Cambridge, MA
August 30, 2019
I visited this one on two hours of sleep, after having spent the previous evening arguing with my ex for three hours and then going to a party and drinking off the memory of arguing with my ex. The fact that I greatly enjoyed my visit and was interested in everything the tour guide had to say in spite of my hangover and lack of sleep is a great testimony to Meghan Michel, the aforementioned tour guide. She was wonderful and engaging.
This site is three blocks away from where my youngest was born (Mount Auburn Hospital) and not far from Harvard Square. I visited after an early and routine doctor’s visit at MIT Medical.
I got there right at 9:30 and snagged one of the few metered parking spots in front of the building. Parking here is difficult, so when you visit, come early in the morning so you don’t end up spending a fortune at a parking garage fifteen minutes walking distance away.
The first house tour was at 10am, so I sat in the garden to pass the time.
It was me, a couple who had obviously just dropped off their college kid at Dartmouth, and a woman with two kids for the tour. It was a genuinely interesting tour, with Meghan expertly handling all six of us and all of our many questions. I kept asking about details and books, the couple kept asking about furniture, and the two kids kept asking about everything they needed to know for a high school assignment (the older kid) and the Junior Ranger badge (the younger kid).
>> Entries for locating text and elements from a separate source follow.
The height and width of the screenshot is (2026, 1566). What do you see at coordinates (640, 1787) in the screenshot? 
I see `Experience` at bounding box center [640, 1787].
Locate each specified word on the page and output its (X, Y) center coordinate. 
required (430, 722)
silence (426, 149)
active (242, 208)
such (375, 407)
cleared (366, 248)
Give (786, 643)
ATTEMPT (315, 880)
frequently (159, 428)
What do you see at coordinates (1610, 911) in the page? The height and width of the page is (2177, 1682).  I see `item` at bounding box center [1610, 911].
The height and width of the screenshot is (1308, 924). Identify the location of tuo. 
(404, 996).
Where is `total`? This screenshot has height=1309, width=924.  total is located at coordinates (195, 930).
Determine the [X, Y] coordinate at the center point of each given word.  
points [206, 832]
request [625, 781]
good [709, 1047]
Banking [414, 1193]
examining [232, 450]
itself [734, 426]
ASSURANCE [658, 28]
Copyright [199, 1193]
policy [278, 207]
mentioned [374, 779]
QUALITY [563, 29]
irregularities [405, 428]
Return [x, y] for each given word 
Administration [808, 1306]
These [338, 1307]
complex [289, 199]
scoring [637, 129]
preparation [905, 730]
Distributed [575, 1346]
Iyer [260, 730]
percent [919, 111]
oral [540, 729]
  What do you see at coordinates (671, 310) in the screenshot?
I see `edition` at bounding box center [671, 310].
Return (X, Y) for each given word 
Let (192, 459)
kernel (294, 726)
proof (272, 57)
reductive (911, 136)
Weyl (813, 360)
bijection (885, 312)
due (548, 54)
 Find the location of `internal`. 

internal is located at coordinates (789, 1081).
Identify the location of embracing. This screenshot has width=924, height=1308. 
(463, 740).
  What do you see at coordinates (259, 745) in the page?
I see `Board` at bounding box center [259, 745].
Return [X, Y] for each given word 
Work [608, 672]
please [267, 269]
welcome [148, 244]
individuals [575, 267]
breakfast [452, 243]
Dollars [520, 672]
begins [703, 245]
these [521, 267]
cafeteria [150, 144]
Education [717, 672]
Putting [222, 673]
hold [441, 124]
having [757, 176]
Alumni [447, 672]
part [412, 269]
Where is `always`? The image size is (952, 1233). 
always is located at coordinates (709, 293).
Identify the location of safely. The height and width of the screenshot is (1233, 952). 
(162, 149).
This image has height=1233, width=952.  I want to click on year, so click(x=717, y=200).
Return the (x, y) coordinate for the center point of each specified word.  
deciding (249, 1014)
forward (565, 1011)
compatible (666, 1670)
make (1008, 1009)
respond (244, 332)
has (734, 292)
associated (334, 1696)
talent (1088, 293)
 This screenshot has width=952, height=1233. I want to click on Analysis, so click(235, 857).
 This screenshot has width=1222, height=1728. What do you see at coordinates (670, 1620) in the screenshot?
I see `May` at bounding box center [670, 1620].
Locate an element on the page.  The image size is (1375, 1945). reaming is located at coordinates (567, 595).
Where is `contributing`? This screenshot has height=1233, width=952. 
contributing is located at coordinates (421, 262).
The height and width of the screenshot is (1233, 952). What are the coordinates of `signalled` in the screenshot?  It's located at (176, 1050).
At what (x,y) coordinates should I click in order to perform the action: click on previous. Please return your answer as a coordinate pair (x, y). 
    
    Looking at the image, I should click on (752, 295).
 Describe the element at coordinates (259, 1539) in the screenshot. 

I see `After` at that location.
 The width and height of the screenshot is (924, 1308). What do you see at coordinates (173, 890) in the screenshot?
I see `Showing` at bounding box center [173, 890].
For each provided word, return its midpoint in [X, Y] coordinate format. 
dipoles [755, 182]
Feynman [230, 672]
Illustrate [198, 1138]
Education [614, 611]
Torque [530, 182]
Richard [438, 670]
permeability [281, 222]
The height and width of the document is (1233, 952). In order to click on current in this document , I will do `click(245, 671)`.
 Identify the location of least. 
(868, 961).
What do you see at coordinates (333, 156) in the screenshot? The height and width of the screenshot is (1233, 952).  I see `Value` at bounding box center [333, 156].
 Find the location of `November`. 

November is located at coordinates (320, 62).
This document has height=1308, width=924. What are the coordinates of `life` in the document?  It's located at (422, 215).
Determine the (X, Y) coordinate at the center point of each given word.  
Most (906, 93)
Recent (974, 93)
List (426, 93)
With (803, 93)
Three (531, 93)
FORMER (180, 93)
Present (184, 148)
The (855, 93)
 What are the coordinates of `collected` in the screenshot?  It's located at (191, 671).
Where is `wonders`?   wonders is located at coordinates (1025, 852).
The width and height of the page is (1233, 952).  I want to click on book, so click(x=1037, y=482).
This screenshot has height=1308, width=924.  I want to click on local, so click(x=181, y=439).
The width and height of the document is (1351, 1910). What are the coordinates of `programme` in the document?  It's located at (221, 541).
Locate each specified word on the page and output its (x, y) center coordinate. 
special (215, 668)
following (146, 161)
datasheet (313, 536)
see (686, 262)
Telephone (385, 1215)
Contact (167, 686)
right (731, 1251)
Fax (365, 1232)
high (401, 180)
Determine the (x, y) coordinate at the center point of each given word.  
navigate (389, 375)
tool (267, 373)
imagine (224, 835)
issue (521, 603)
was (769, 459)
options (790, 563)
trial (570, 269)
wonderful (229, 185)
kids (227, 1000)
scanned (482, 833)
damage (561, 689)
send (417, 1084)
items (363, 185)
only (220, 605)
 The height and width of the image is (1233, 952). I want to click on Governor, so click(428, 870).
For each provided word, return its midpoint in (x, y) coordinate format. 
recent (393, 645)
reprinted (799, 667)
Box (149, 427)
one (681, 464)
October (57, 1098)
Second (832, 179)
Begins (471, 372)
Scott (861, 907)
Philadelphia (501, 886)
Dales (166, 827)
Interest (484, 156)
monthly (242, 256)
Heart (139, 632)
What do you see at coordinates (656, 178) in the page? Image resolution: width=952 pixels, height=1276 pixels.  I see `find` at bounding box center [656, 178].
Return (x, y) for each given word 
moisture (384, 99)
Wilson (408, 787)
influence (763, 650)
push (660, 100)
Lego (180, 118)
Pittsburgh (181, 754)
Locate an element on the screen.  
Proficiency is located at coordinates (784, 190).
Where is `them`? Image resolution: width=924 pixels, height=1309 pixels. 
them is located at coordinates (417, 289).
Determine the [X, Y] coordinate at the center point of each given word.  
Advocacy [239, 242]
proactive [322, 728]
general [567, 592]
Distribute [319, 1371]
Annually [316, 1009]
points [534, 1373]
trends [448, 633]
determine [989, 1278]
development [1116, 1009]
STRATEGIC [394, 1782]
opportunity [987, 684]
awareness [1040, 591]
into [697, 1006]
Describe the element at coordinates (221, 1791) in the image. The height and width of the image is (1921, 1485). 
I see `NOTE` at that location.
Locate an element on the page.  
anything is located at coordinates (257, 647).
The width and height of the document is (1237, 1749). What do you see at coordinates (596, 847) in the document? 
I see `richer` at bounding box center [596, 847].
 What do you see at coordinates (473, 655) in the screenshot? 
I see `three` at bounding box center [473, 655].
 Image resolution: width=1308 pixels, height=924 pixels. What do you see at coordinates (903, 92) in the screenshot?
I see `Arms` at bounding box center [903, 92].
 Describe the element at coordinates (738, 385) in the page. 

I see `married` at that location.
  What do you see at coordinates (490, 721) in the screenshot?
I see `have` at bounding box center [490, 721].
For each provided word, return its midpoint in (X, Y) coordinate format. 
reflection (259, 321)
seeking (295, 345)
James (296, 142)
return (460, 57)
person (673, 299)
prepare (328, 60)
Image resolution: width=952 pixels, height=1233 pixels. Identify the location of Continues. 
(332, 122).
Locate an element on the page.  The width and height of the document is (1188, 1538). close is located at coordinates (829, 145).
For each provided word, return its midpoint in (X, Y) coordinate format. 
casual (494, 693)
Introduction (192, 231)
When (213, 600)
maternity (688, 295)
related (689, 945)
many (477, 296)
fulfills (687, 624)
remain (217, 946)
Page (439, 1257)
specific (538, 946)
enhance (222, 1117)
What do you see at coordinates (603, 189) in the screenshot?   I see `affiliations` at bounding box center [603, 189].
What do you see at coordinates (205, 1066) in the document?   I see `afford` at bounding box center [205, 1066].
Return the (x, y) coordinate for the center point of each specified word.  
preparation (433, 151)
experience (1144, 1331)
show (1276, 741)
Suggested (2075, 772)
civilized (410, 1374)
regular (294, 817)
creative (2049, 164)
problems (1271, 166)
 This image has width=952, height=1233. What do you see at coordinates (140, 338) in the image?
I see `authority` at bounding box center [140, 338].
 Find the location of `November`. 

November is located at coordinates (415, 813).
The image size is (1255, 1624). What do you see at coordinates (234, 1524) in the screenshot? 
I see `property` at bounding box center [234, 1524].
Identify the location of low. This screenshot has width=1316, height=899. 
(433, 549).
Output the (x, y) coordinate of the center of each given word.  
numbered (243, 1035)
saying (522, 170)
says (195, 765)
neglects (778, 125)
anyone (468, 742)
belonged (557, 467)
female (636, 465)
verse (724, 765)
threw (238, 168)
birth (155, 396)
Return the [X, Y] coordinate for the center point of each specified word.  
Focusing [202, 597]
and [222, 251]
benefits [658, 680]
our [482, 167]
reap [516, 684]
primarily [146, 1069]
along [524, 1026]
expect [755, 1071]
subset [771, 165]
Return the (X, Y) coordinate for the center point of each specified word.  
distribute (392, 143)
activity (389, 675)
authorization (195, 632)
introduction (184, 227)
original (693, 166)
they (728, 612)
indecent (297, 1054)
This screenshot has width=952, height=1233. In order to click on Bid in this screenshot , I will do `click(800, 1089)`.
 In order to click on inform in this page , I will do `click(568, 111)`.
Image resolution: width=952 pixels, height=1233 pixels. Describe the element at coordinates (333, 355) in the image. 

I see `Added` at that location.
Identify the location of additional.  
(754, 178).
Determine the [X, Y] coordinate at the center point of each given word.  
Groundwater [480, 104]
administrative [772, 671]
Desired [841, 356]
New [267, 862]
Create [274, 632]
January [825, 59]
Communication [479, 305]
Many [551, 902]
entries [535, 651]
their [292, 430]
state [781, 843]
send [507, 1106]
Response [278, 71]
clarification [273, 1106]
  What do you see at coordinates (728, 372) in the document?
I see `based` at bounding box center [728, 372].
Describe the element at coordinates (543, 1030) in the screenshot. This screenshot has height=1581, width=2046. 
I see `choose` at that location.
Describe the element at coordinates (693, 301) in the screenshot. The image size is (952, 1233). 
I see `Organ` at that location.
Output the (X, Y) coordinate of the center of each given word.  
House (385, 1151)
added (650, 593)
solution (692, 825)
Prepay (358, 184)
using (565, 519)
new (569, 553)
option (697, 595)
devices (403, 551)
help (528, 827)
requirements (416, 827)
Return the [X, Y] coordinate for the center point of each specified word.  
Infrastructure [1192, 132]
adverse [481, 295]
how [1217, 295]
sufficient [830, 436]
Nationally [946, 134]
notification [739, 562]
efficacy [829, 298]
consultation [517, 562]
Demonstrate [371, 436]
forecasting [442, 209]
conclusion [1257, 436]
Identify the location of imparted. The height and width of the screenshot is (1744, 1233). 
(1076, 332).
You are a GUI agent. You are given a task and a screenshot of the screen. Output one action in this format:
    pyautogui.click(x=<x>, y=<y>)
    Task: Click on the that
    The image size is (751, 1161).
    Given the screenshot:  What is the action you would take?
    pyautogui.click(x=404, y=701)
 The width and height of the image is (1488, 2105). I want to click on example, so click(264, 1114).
It was a lovely experience, and considering I was hung over, still pissed off about the crap my ex had said the night before, and sleep-deprived, I can say that Meghan did a fantastic job.
Long story short, the house was originally bought/owned by a fellow named Vassall. George W. used it as the base of his command during the Revolutionary War, and then later, Longfellow was a tenant and then an owner. Longfellow raised his family there with his wife, Fanny. He was the first professional (paid well) poet in America, and his house was the center of Cambridge artistic hob-nobbing (he was also a professor at Harvard). The furniture in the photos mostly dates back to Longfellow’s time.
An interesting morning; I look forward to my next Park visit, though that might not be for another couple of weeks.